It has been estimated that any city or county could provide proper camps, or sanatoria, to accommodate all its consumptives and cure two-thirds of them in the process, support their families meanwhile, and stop the spread of the disease, at an expense not to exceed five dollars each per annum for five years, rapidly diminishing after that. If this were done, within thirty years consumption would probably become as rare as smallpox is now. Some day, when the community is ready to spend the money, this will be done, but in the mean time, we must attack the disease by slower and less certain methods.
A COMPARATIVE DEATH-RATE OF CONTAGIOUS DISEASES
Note the number of deaths from tuberculosis to one from smallpox; yet smallpox before the days of vaccination and quarantine, was the universal scourge. Similarly, by preventive measures, we are controlling the other diseases. Why not also tuberculosis? (Statistics for greater New York, 1908; total number of deaths from all causes, 73,072.)
Why the Fear and Danger of Consumption have been Lessened. Terrible and deadly as consumption is, we no longer go about in dread of it, as people did twenty-five years ago, before we knew what caused it; for we know now that it is preventable and that two-thirds of the cases can be cured after they develop. The word consumption is no longer equivalent to a sentence of death. The deaths from tuberculosis each year have diminished almost one-half in the last forty years, in nearly every civilized country in the world; and this decrease is still going on.
The methods which have brought about this splendid progress, and which will continue it, if we have the intelligence and the determination to stick to them, are:—First, the great improvements in food supply, housing, ventilation, drainage, and conditions of life in general, due to the progress of modern civilization and science, combined with a marked increase in wages in the great working two-thirds of the community. Second, the discovery that consumption is caused by a bacillus, and by that alone, and is spread by the scattering of that bacillus into the air, or upon food, drink, or clothing, to be breathed in or eaten by other victims. Third, increase of medical skill and improved methods of recognizing the disease at a very early stage. A case of consumption discovered early means a case cured, eight times out of ten.

* Assigned task *
Write out the part of the tuberculosis text above that starts with "Why the Fear" and goes on through "still going on.", word for word.

* Stored data *
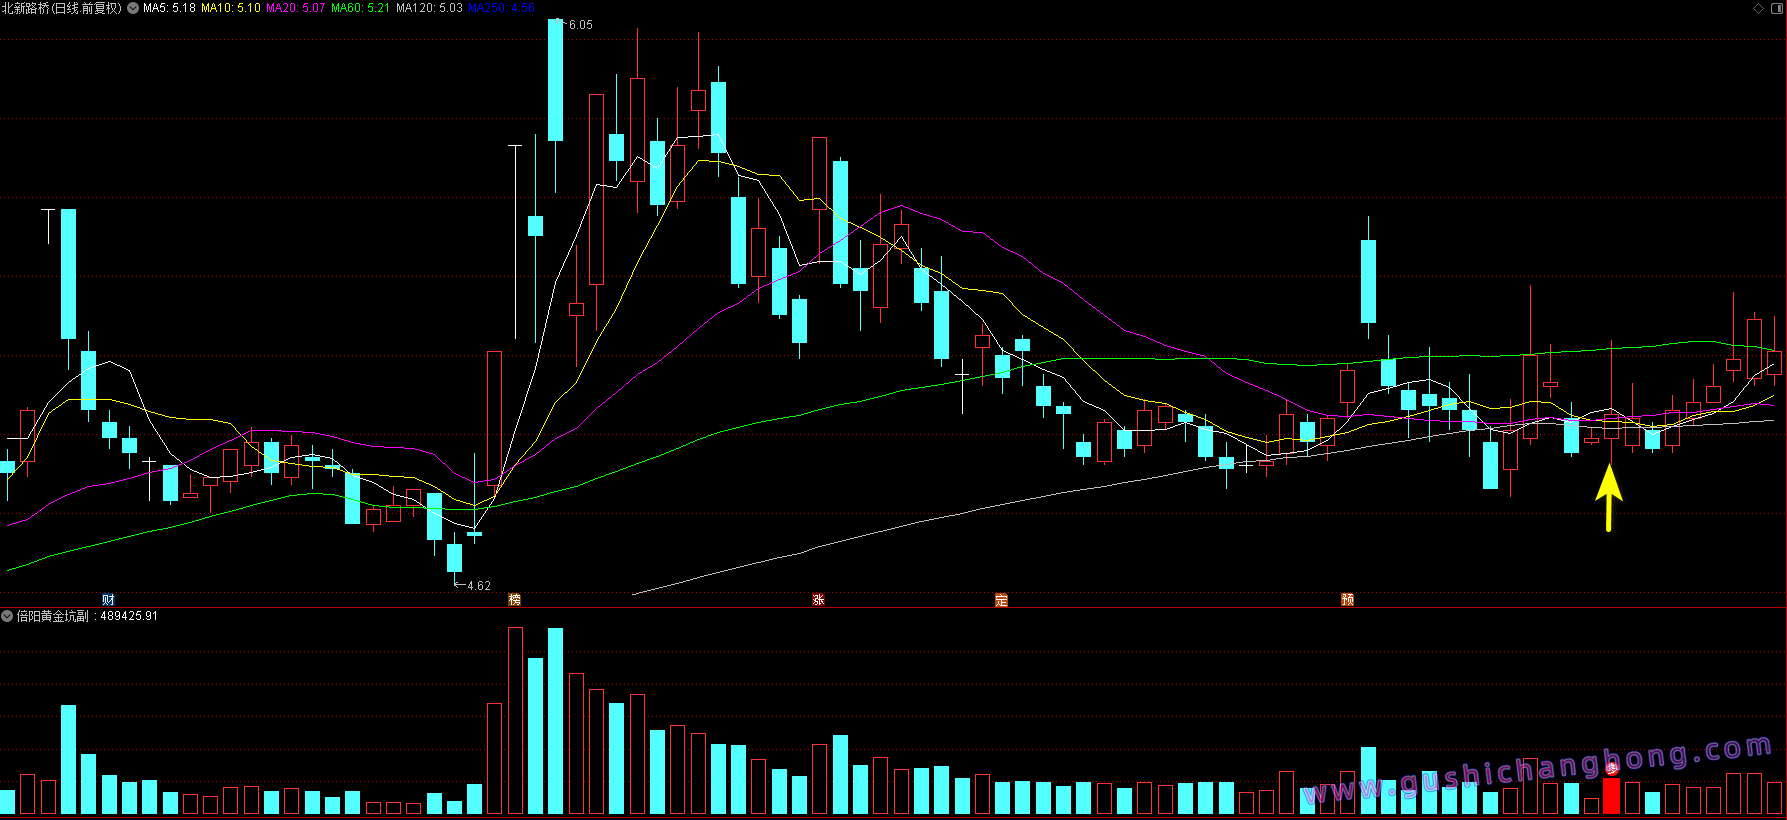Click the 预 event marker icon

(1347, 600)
...
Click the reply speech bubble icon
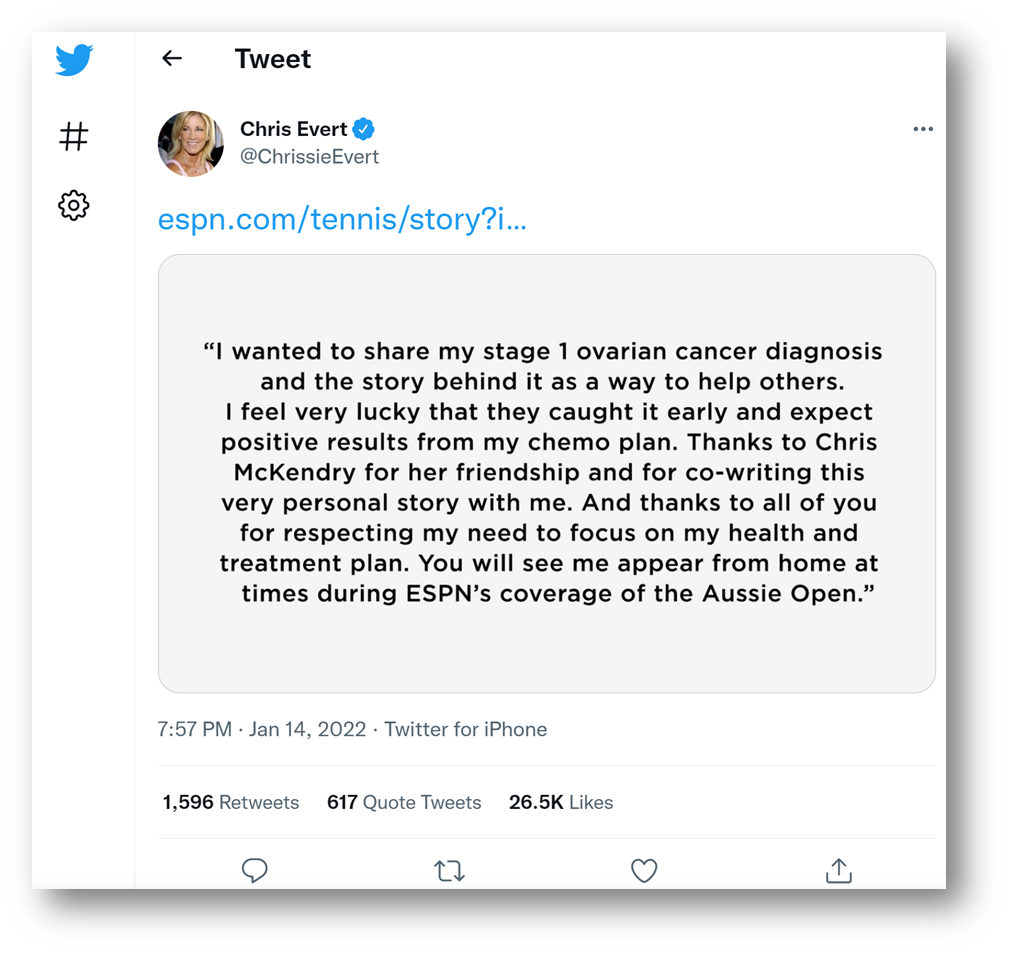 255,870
---
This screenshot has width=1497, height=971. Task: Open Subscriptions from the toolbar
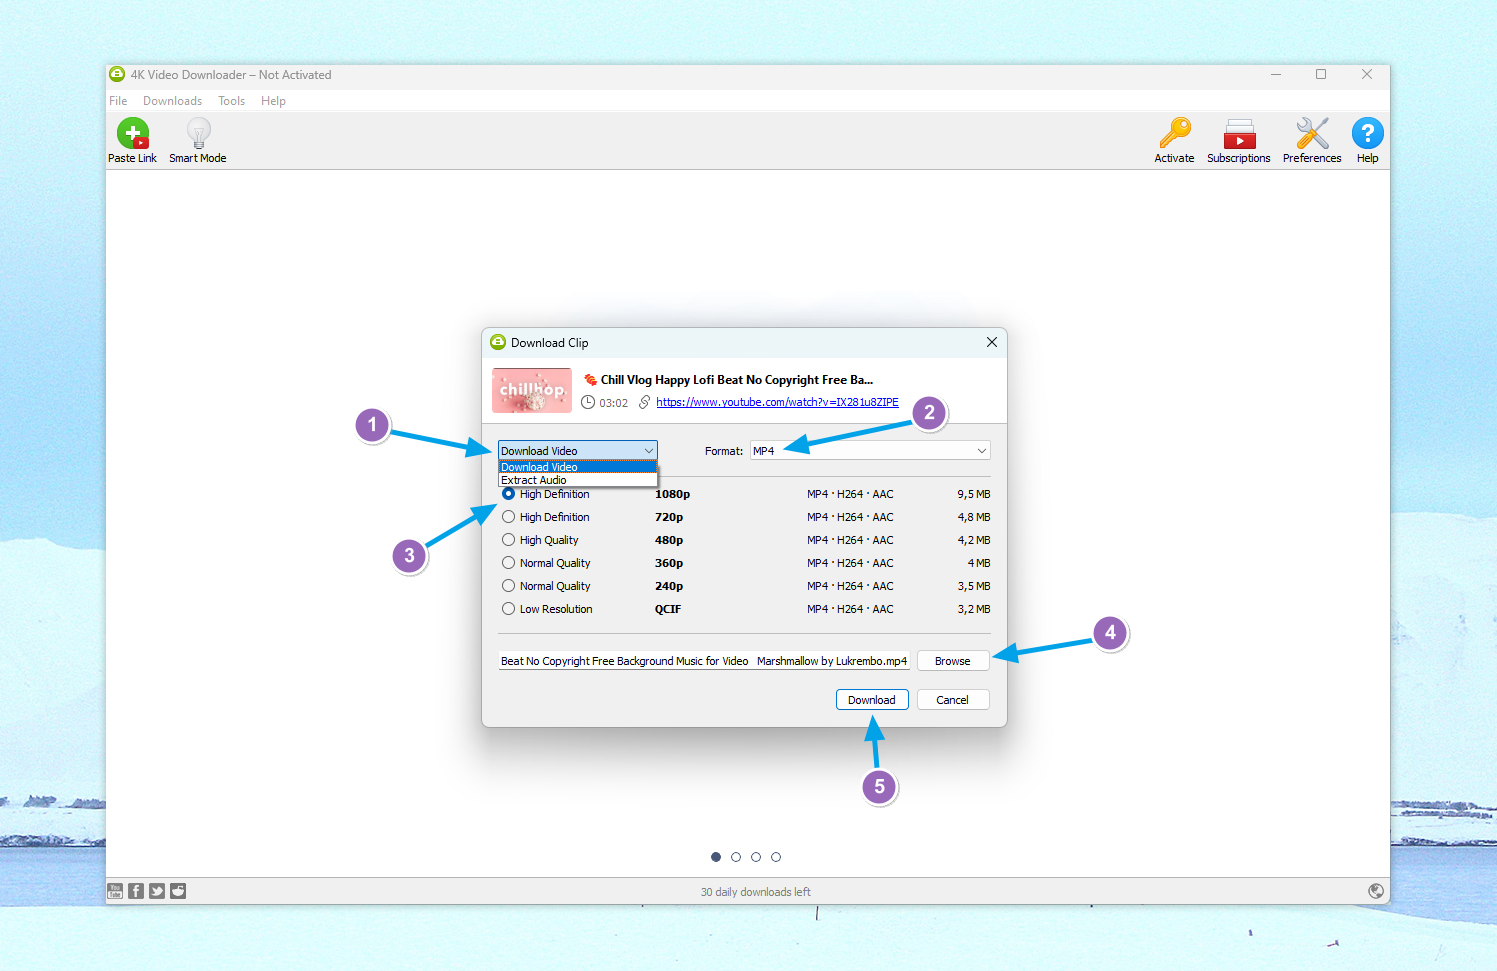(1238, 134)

* Solution for this exercise *
Why the Fear and Danger of Consumption have been Lessened. Terrible and deadly as consumption is, we no longer go about in dread of it, as people did twenty-five years ago, before we knew what caused it; for we know now that it is preventable and that two-thirds of the cases can be cured after they develop. The word consumption is no longer equivalent to a sentence of death. The deaths from tuberculosis each year have diminished almost one-half in the last forty years, in nearly every civilized country in the world; and this decrease is still going on.